## Task requirements
Return every line of the entries below that contains the word "should", matching case exactly.

## Dataset entries
################
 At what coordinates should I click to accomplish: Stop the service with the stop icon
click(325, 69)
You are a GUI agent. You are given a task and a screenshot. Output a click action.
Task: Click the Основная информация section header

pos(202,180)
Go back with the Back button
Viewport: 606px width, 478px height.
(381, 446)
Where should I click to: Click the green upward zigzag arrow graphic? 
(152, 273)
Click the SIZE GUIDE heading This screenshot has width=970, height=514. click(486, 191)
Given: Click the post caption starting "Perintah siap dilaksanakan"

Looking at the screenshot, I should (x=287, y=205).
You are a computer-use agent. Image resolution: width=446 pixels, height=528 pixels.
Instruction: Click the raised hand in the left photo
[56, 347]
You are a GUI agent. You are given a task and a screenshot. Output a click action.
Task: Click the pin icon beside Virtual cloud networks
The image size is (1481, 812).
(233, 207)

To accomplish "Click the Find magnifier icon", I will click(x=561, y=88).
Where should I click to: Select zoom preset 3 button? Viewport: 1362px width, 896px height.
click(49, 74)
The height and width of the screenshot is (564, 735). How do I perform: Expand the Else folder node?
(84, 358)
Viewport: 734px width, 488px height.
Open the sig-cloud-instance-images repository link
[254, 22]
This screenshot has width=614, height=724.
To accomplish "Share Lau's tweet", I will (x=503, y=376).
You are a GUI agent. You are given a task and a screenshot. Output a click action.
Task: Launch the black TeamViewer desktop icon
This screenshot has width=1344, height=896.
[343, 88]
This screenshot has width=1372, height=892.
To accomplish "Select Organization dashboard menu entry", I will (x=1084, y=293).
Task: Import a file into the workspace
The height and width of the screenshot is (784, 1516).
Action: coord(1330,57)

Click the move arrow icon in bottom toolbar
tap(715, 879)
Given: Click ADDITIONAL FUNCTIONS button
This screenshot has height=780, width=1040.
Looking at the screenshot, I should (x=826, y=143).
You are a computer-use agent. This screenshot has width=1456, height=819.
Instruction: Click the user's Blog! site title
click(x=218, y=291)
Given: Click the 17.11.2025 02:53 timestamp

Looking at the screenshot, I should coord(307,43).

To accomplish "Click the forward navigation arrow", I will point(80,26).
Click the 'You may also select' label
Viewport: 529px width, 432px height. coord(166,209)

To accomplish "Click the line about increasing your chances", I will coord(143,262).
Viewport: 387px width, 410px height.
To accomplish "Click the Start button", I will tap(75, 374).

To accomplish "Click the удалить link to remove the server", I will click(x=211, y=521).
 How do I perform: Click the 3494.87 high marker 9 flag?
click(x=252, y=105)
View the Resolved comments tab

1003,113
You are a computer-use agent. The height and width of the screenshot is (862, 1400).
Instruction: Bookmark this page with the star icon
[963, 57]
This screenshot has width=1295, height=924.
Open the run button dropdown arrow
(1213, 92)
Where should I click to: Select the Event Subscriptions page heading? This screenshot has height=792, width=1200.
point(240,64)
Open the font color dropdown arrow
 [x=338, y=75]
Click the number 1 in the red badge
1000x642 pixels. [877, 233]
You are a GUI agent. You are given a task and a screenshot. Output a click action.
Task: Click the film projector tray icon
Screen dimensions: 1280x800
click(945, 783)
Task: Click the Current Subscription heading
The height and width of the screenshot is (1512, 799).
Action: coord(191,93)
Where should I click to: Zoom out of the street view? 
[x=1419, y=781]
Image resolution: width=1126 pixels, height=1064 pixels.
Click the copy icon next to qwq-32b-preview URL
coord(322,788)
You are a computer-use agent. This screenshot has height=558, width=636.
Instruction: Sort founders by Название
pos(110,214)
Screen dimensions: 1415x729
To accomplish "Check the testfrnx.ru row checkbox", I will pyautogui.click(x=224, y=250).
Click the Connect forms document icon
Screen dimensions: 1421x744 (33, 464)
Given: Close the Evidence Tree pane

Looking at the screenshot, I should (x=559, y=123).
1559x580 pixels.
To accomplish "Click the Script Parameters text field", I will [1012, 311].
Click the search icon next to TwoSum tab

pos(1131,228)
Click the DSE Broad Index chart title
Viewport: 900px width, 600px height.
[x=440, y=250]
################
## Answer to this task
 At what coordinates should I click to accomplish: Stop the service with the stop icon
Where should I click to: Click the green upward zigzag arrow graphic? 
Looking at the screenshot, I should (x=287, y=205).
Where should I click to: Select zoom preset 3 button? Viewport: 1362px width, 896px height.
Looking at the screenshot, I should (x=826, y=143).
Looking at the screenshot, I should coord(307,43).
Where should I click to: Select the Event Subscriptions page heading? This screenshot has height=792, width=1200.
Where should I click to: Zoom out of the street view? 
Looking at the screenshot, I should (x=559, y=123).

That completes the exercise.